Either officials in the Department are members of secret societies such as the Knights of St. Columbanus and Opus Dei and have taken it upon themselves to protect the interests of these clerical orders at this point in time in this year of 2009 or, alternatively, the Minister is politically incompetent and incapable of managing the Department of Education and Science. He went from February to last week saying that the information was not readily available.

The Taoiseach met with the same religious orders. Imagine what he could have said; imagine what power the Taoiseach could have had if he could have said to the 18 orders that, for example the Christian Brothers have 97 schools, paid for mostly by taxpayers through voluntary contributions and grants, and that the Sisters of Mercy and other orders together have perhaps 300 or 400 schools - I am guessing because these guys refuse to tell me.

The legal ownership of those schools should be transferred without any contribution and in return the schools should continue for the time being under the existing patronship arrangements until such time as we democratically and collectively decide how best to do it. We are the only country in Europe - including countries such as Catholic Spain, Catholic Italy and Catholic Austria - where the primary school system is controlled by private organisations. If one thinks they are not private one should examine the court decision on Louise O’Keeffe and how the State was not responsible for the abuse she received from a primary school teacher, who was not a religious person, but that the responsibility lies with the boards of management of the private organisations.

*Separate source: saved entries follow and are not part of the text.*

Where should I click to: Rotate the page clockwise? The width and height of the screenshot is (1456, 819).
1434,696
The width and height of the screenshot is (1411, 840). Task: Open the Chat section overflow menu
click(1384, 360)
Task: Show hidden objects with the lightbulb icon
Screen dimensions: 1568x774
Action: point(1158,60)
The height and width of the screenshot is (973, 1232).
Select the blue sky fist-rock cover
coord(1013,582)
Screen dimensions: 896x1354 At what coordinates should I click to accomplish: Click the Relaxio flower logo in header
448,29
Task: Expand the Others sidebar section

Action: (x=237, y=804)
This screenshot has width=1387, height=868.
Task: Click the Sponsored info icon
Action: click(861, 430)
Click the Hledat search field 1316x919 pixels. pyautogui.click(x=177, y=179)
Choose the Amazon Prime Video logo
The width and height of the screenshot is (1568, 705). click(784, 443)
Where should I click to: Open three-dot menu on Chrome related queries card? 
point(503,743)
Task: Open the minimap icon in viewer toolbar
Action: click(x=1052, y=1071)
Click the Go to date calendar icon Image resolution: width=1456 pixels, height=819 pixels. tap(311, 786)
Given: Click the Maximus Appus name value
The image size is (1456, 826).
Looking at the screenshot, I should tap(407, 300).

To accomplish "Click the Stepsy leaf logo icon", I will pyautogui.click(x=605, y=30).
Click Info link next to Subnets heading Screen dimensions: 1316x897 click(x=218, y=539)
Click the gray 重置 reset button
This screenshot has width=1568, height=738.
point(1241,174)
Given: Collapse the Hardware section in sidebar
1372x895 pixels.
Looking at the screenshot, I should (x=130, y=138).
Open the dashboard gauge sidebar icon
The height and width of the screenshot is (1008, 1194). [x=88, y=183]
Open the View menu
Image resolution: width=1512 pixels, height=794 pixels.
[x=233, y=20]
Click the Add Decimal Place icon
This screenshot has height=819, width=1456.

We have to deal with this problem and this is the way we start. The Taoiseach has asked the orders to return in two weeks with an inventory of their assets. The man sitting beside him knows what they are and he is refusing to tell me, a Deputy of this House. I do not believe the Minister, Deputy O’Keeffe, is a bad man. I do not believe he is a Catholic right-wing secret obscurantist but many of the people working for him on a permanent salary - he will be gone in a couple of years - most certainly are or else they are incompetent, lazy and destructive. He can take his choice as to what the explanation is but I have given him the facts. He and his Department are concealing from us, the citizens of the Republic, information on the nature and ownership of schools. I am unable to go into it but one of the replies I received was simply a lie; it suggested that legal protocols were in existence that prevented schools from being sold off. That is not the case for the vast majority of those schools, many of which are in built up areas and were built prior to 1960 when such protocols came into existence.

Build the monument and make it a living lasting voice of what we did. This was not some era of colonial exploitation; this was not the Anglo-Saxon invasion of the country; this is what we did to ourselves for the reasons Deputy Gilmore stated. We should have not just a monument but a living museum and a permanent reminder that never again can it happen and an explanation for those who were affected and their families as to why they were the way they were.

To learn for the future we need to take these schools and our entire primary school infrastructure into public ownership. We are paying for them and funding them. We need to get the management controls that are necessary to bring us into line with every other European country. The Government has a golden opportunity; the value of 500 schools at €2 million or €3 million each is close to €1 billion. It will go a long way in the eyes of the public towards saying that we are sorry for what happened and for our consistent denial and refusal to recognise our responsibility. It would ensure that whoever is Minister for Education and Science in the future has rational control of the infrastructure to get the best productivity from it.

The Minister, Deputy Batt O’Keeffe, has a serious responsibility to either manage that Department in a modern and effective way or to route out the obstruction that is manifestly evident in the consistent replies I have received from him in the past year.